*** DATA ENTRIES
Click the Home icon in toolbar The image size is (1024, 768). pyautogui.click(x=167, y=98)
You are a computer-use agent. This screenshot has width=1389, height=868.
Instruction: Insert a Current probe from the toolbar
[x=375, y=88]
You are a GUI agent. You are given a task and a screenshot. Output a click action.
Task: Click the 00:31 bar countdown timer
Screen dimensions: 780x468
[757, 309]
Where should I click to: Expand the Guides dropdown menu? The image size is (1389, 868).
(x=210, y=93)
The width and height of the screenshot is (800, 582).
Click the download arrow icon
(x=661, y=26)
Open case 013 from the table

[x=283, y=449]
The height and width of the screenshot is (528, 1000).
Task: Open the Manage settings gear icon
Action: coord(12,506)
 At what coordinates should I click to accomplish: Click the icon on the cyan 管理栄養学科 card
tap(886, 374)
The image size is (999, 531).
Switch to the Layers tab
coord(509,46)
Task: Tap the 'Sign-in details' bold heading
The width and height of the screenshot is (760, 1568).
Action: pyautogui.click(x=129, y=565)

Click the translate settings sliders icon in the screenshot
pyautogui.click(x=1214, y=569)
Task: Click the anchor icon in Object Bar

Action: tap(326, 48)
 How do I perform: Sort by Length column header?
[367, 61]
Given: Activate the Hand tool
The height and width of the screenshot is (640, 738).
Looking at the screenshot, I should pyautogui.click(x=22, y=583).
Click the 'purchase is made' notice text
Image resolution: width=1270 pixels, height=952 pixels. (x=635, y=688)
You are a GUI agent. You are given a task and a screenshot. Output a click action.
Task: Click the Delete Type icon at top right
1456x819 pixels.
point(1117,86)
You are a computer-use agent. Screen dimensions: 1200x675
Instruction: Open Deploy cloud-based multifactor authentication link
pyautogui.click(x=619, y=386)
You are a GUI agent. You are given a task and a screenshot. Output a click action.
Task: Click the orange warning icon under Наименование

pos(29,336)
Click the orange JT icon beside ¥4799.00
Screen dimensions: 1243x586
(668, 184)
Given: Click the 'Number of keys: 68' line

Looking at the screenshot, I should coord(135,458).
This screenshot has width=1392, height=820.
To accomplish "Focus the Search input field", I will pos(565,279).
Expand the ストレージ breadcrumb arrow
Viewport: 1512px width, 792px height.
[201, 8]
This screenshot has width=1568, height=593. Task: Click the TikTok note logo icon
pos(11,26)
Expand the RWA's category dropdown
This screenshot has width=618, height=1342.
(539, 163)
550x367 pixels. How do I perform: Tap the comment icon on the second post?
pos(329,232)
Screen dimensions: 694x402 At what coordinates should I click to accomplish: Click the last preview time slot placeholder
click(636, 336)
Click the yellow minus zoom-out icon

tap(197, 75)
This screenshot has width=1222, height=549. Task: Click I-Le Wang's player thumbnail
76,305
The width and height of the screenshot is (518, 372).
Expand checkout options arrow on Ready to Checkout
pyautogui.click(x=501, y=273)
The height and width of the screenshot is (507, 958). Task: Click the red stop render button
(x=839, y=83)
******
#### SHORT EXERCISE
Please put the lines of the records above into a numbered list, leaving out blank lines, starting at the line containing "This screenshot has width=1568, height=593." and ending at the line containing "pos(329,232)", both included.

#### REPLY
1. This screenshot has width=1568, height=593. Task: Click the TikTok note logo icon
2. pos(11,26)
3. Expand the RWA's category dropdown
4. This screenshot has width=618, height=1342.
5. (539, 163)
6. 550x367 pixels. How do I perform: Tap the comment icon on the second post?
7. pos(329,232)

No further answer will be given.